The red zone indicates the “high concentration” level according to ALTAX methodology. The Herfindahl-Hirschman Index has risen from 1,800 to 3,150, crossing the 2,500 threshold around 2020 and confirming that after the pandemic, concentration has become even more aggressive.

The territorial HHI serves as an indicator of the territorial centralization of national capital. The crossing of the 2,500 threshold in 2020 and the reaching of 3,150 in 2026 Q1 clearly places Albania in the zone of high territorial concentration. This level increases systemic risk for the entire national economy, because the financial system becomes overly dependent on a single center.

The loan-to-deposit ratio shows a pronounced territorial divergence. While Tirana and Durrës show a ratio above 110 percent, peripheral regions have fallen below 60 percent. This divergence has significantly deepened over the past decade.

Figure 3: Loan-to-Deposit ratio by territorial typology, 2015 vs. 2026 Q1 comparison. Source: Bank of Albania; ALTAX Observatory calculations.

The divergence is not accidental. It reflects banks’ preference for areas where collateral is secure and liquid, mainly metropolitan real estate, creating a self-reinforcing cycle.

One of the most visible mechanisms of this transformation is the financialization of the urban real estate market.

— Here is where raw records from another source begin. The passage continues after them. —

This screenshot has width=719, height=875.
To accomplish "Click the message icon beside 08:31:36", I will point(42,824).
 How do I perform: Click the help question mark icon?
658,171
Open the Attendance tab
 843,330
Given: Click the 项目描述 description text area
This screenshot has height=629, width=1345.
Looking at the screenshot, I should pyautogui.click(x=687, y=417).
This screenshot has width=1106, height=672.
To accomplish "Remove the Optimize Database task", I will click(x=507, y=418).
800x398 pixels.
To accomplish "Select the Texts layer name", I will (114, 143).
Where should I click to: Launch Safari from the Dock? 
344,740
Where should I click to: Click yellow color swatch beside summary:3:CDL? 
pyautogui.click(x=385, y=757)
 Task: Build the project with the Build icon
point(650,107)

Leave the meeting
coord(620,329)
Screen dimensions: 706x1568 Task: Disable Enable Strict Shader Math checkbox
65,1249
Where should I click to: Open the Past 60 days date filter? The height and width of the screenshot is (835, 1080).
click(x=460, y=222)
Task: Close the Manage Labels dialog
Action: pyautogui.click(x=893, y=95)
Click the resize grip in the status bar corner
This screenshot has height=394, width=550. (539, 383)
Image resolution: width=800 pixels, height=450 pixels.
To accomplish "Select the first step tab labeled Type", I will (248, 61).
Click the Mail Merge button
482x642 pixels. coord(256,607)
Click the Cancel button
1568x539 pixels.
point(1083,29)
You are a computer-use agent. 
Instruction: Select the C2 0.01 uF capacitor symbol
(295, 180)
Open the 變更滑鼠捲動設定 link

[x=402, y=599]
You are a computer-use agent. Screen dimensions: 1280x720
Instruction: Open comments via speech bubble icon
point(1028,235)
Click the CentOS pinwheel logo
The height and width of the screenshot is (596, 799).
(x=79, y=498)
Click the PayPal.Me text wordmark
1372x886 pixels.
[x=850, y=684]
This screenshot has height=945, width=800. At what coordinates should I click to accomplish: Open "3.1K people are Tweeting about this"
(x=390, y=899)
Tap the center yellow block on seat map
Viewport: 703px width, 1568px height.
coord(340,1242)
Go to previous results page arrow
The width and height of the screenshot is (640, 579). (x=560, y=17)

Figure 4: Real estate prices (€/m² range) and share of mortgage lending by area, 2025. Source: INSTAT, Bank of Albania; ALTAX calculations.

Apartment prices in Tirana fluctuate in the range of 1,770–2,200 €/m², significantly higher than in other areas. Around 65 percent of mortgage loans are linked to the Tirana market, while other regions account for only a small share. This process has created a metropolitan self-reinforcing cycle, where property in Tirana has become the most favorable financial asset in the Albanian economy. In the long term, this model creates a high-metropolitan-gravity economy. Tirana absorbs savings, investments, human capital, and credit, while other regions gradually lose the critical economic mass necessary for autonomous development. The main challenge for Albania today is not only economic growth, but its territorial distribution. Without targeted policies for regional balancing, the risk is that differences will deepen to the point where reversal becomes very difficult.